The Tortoise and the Hare
Biosimilars are another piece of the portfolio. Amgen said in January that it is on track to grow biosimilar sales to more than $4 billion by 2030. The company is developing a copy of the intravenous form of Merck’s Keytruda, which is set to lose patent protection in 2028. The biosimilar could help Amgen toward the sales target, but the company is also encouraging investors to look beyond any one product.
“What’s maybe underappreciated is the portfolio effect. It’s true that any individual biosimilar will launch and then you can face further competition and price erosion,” Justin Claeys, VP of investor relations at Amgen, said at a BofA Securities event in May. “On the other hand, with these waves of launches that build on each other, in aggregate it’s actually quite a healthy business.”
The steady biosimilar business contrasts with the potentially explosive growth of MariTide. Amgen is betting big on the obesity prospect, starting five Phase III studies in the first seven months of 2025. The trials are evaluating the effect of MariTide on weight loss and cardiovascular outcomes in patients with overweight or obesity and various comorbidities.
MariTide targets the GLP-1 and GIP receptors. Both MariTide and Eli Lilly’s Zepbound are agonists of GLP-1, but Zepbound activates GIP, potentially lessening nausea and suppressing appetite, whereas MariTide blocks the receptor to try to reduce fat accumulation.
Any release of obesity data has been sparking a frenzy at the markets of late, with even bigwigs like Lilly and Novo suffering share declines when their readouts didn’t meet analysts’ sky high expectations. Amgen found this, too, in November 2024, when Phase II results for MariTide showed weight loss of up to 20%—compared to expectations as high as 25%. Amgen’s shares declined 11% on the news.

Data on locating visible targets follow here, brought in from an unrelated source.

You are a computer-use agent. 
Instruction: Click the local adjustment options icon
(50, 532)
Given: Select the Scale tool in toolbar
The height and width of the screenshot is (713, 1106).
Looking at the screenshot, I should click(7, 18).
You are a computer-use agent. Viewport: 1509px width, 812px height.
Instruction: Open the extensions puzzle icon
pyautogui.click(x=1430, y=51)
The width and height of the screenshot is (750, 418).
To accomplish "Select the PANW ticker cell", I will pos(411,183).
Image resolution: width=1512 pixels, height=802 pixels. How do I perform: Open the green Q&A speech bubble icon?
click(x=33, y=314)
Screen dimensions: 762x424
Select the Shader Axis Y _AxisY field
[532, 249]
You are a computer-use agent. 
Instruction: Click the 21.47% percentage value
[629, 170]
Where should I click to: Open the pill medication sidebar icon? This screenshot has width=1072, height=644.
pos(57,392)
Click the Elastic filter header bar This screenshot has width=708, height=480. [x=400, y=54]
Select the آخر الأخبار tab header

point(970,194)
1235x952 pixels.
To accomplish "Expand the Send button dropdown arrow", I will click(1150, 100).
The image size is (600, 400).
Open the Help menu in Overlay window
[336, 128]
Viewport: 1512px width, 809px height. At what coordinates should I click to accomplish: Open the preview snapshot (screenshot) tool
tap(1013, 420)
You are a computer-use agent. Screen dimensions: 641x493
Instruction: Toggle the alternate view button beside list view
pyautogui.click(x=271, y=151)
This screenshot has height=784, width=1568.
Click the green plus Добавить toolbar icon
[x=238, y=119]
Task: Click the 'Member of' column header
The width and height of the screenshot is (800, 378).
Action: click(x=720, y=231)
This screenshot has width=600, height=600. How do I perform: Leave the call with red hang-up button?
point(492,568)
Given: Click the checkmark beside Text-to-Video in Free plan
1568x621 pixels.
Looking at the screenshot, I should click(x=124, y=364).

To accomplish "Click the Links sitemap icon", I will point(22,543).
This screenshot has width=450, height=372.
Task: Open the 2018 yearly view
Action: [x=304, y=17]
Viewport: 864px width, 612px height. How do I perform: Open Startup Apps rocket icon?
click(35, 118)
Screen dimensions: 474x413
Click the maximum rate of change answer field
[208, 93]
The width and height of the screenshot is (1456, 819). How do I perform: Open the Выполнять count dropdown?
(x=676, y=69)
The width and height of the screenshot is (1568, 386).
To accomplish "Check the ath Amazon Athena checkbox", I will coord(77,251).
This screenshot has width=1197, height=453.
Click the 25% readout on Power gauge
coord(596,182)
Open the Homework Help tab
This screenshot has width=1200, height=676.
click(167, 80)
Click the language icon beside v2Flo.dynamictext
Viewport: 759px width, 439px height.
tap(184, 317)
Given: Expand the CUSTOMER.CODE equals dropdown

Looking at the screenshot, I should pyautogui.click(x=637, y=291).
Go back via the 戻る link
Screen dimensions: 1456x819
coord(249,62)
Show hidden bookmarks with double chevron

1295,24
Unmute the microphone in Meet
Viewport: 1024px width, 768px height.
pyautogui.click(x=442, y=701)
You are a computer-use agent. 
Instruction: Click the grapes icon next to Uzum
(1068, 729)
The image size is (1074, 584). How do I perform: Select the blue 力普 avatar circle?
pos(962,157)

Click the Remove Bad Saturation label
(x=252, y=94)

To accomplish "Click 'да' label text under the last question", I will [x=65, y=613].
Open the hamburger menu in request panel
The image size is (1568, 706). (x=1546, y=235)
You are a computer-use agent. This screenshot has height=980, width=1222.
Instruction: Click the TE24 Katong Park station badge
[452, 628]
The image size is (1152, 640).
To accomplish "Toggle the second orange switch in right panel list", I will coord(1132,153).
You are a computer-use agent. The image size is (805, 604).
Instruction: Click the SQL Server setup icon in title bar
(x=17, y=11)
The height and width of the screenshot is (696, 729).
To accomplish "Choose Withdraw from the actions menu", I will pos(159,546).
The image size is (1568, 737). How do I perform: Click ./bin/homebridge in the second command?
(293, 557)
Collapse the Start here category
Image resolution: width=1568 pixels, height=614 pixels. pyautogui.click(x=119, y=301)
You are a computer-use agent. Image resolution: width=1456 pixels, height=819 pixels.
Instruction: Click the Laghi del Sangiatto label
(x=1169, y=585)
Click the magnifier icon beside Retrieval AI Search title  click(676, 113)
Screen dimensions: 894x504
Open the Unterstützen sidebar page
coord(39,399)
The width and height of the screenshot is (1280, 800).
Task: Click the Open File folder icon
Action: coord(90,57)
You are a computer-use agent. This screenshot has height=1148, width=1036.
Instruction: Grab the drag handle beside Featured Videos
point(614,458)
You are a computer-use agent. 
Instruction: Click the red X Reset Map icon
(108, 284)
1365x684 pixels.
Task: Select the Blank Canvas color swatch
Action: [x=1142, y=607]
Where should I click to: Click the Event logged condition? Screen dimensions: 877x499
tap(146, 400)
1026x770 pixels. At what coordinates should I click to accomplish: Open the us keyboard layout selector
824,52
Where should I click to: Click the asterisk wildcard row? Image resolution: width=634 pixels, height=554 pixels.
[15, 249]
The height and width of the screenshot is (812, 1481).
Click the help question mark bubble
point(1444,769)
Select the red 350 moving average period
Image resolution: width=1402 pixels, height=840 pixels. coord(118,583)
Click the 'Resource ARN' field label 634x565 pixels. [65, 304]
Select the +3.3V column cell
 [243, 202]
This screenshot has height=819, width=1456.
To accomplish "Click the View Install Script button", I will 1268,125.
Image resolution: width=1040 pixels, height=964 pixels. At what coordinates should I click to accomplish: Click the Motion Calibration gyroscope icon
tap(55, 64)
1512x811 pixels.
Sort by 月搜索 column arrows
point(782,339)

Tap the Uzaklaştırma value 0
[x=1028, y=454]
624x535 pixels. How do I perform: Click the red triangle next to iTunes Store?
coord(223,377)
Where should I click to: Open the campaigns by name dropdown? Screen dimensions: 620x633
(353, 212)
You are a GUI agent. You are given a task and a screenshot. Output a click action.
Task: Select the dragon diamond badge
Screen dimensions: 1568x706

Analysts have also flagged potential tolerability issues with Amgen’s candidate. In response, the company has proposed a three-step dose escalation strategy.
Amgen is planning to publish additional Phase II results on MariTide in the fourth quarter. Recent history suggests the data could spark movements in the biotech’s share price, but analysts are factoring a wider set of programs into their assessments. After Amgen posted second-quarter results in August, TD Cowen analysts highlighted the attractiveness of the company’s “broad growth portfolio.”